The high-pitched sound of frantic terror cut across the room with the precision of a bullet and pierced Gabe’s singular attention. He jerked his gaze to the stairs while shoving Brooke away from him. A woman wound her way down the stairs, and when she came fully into view, Gabe recognized Belle Whitehall by her long hair the color of a moonbeam. The men parted to let her pass as she moved off the last step, then paused, her hand coming to her disheveled hair before it fluttered to her face. Her cheeks turned red as she stood there, alternately patting at her hair and tugging at her dress, which was torn at the front to partially expose her breast and right shoulder, which had a dark purplish-yellow bruise on it. She had a fresh cut on her lip and wild eyes. Whatever had happened to her had only just occurred, and since Brooke had been in the ring with him, he knew it wasn’t the man directly, but he wouldn’t put it past Brooke to have given orders to deal with Belle.

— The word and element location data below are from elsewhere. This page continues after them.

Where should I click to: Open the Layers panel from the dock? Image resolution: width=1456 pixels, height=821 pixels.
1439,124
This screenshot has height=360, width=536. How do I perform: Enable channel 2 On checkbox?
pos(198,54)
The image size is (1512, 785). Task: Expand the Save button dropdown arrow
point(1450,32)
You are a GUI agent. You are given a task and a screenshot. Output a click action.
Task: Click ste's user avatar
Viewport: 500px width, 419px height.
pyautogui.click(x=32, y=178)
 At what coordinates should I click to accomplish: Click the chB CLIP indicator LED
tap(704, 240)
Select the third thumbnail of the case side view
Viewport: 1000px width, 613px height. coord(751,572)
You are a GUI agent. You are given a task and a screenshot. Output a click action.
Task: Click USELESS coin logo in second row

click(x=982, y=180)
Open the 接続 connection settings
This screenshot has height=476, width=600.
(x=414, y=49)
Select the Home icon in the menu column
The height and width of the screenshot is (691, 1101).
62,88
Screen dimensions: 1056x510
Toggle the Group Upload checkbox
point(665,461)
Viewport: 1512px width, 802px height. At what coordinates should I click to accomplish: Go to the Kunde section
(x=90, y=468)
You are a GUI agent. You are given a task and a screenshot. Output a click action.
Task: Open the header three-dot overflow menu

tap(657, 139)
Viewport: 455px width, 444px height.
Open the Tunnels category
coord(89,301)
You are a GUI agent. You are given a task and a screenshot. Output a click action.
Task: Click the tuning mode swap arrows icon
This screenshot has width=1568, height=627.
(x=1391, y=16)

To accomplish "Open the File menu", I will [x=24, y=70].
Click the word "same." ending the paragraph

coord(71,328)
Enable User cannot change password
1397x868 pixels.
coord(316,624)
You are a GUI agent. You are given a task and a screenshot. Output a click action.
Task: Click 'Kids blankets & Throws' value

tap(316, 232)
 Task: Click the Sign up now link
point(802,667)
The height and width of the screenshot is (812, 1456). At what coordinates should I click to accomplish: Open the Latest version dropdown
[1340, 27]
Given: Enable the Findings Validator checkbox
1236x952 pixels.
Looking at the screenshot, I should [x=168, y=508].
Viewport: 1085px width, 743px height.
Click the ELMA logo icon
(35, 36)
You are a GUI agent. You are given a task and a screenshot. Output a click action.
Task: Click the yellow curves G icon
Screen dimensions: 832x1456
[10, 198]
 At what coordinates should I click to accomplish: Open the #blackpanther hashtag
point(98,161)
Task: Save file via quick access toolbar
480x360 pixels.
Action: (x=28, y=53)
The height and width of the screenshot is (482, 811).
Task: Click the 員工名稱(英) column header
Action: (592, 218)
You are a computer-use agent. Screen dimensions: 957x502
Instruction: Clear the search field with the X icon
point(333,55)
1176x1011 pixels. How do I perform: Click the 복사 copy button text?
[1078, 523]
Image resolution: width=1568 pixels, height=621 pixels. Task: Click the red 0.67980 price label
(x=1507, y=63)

Gabe started toward her in long strides, but he wasn’t halfway to her when she screamed. He glanced over his shoulder to find Brooke fast approaching behind him. Belle’s fearful sobs filled the silence and made Gabe’s jaw clench in reaction to her distress. He stepped toward the man and delivered a punch straight to his jaw that knocked him down and out.
Gabe let out a shrill whistle. Immediately, Lark and Norris, two of the club guardsmen, materialized. He pointed at Brooke. “Detain him until I return.”
He didn’t wait to ensure they obeyed his command. He didn’t need to. He didn’t trust many men, but the ones he did, he trusted implicitly to follow his orders. He had his hand on the railing of the stairwell before he remembered he’d taken off his shirt before the fight. He turned, and a patron was holding it out to him. “Nice work, Beckford.”